### Set problem
Write out the items verbatim, from the line containing "Where should I" through the line containing "click(602, 104)", including both of those lines. Leave the pictures out of your answer.

### Stored data
────────────────

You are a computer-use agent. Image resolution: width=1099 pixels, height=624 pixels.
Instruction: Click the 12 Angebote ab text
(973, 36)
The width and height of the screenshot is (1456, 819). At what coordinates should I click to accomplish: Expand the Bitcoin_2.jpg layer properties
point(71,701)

────────────────

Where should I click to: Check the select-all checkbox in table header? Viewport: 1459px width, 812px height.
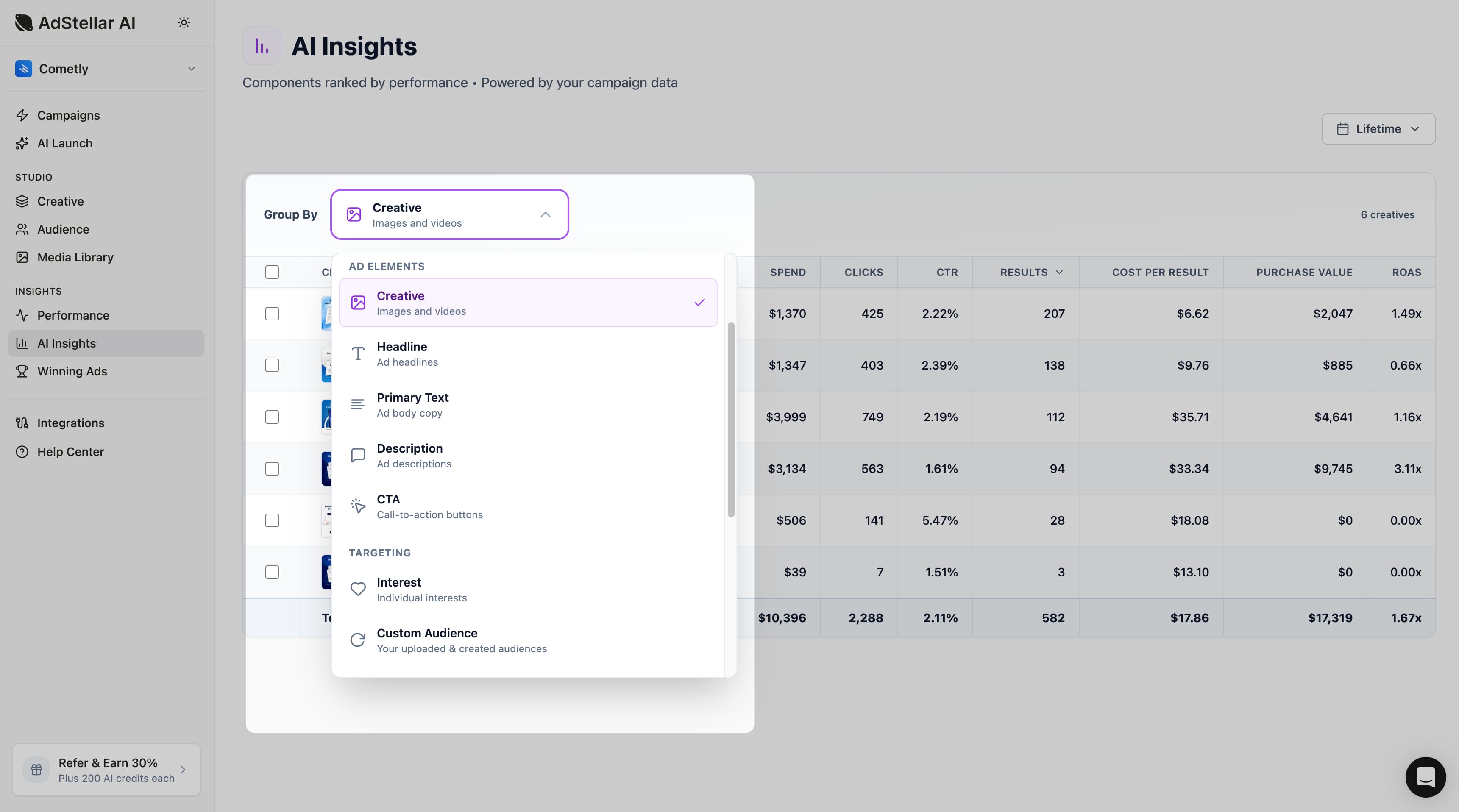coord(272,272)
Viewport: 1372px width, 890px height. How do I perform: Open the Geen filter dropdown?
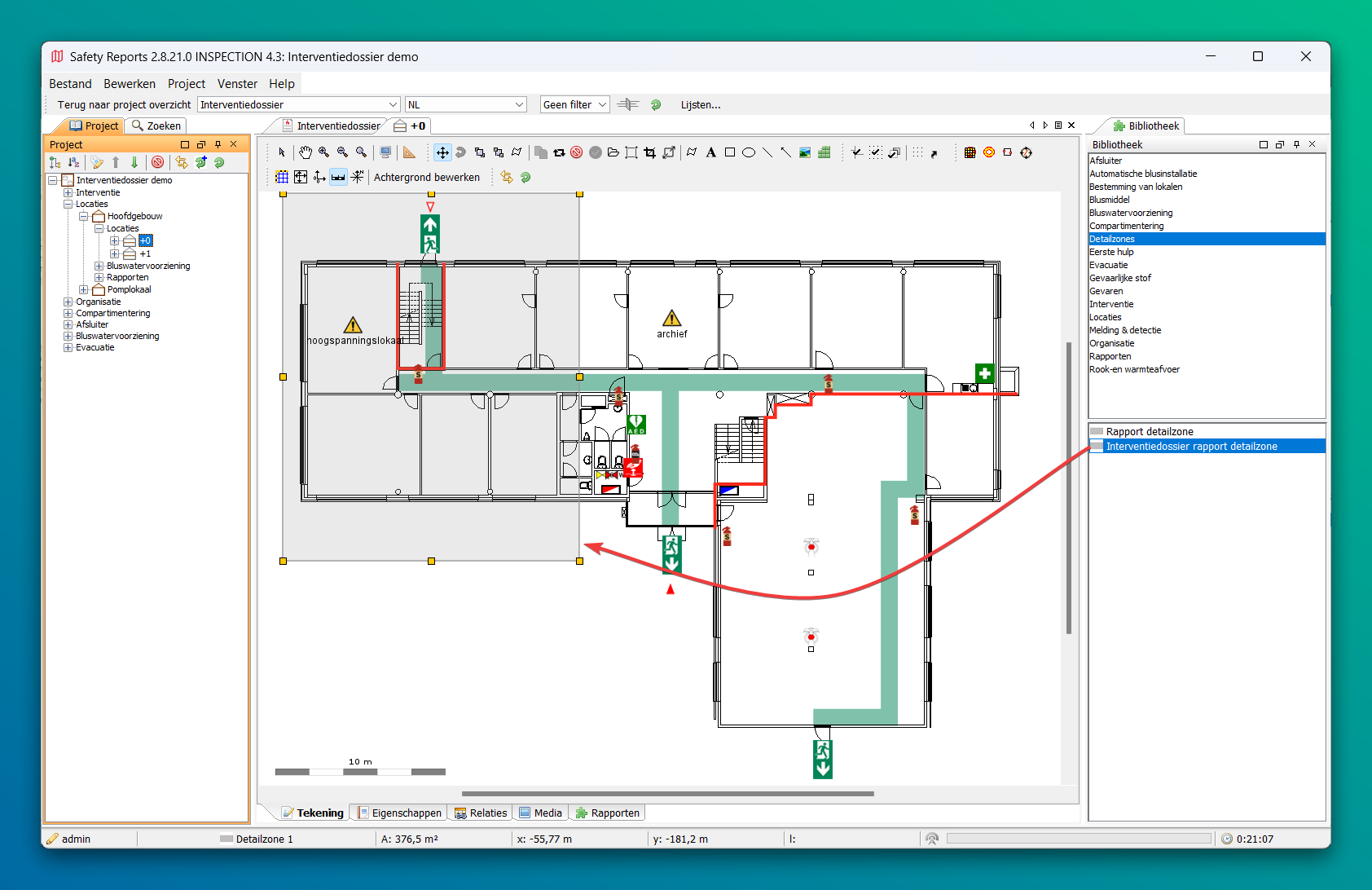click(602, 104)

────────────────

### Response below
Where should I click to: Check the select-all checkbox in table header? Viewport: 1459px width, 812px height.
coord(272,272)
Viewport: 1372px width, 890px height. How do I perform: Open the Geen filter dropdown?
click(602, 104)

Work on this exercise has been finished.